Overcoming Barriers to Care: Insights into Autism Payor Challenges
This week, CNN and ProPublica published an article shedding light on the barriers families face in accessing autism therapy, focusing on insurers like UnitedHealthcare. Link: https://lnkd.in/gQs-CPb7
Having spent over a decade at UHG, I experienced both the privilege and responsibility of helping provide care to a significant portion of the U.S. population.
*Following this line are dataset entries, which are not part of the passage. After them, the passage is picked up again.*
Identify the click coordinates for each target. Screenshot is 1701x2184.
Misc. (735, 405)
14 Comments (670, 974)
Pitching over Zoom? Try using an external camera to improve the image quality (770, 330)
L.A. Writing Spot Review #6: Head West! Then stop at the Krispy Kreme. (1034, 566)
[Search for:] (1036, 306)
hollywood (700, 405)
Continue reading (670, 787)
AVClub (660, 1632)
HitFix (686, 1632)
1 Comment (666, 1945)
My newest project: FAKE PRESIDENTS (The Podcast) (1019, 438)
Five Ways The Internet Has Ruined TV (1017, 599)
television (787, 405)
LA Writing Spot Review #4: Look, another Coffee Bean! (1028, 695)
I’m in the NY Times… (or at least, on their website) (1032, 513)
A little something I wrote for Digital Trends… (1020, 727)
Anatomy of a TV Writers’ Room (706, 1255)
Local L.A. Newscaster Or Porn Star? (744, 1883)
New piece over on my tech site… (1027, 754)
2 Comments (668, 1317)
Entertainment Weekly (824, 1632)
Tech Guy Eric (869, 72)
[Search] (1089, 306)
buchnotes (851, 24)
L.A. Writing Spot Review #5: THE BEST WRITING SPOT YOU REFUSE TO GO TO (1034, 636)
Providing "access to care" is paramount, but efforts to protect resources and improve care quality are also essential. A payor must address waste and fraud—for example, ensuring claims aren’t billed from closed clinics (a practice surprisingly framed negatively in the article)—and advocate for state regulations and funding that align with best outcomes for the growing population of autistic children.
However, some practices are deeply concerning. Limiting network participation at a time when demand for therapy is skyrocketing and ending ABA care for children without offering viable alternatives leave families struggling in an already challenging system.
Insurers often serve as gatekeepers to costs, a role shaped by low Medicaid reimbursement rates and the reliance on employer and individual plans to subsidize public programs. But we need solutions that go beyond cost-cutting—solutions that expand access, build capacity, and support families. Collaboration with providers and innovative tools like AI can help create better care models and measure meaningful outcomes.
Healthcare for vulnerable children requires collective action. We can and must do better—for the kids, their families, and their futures.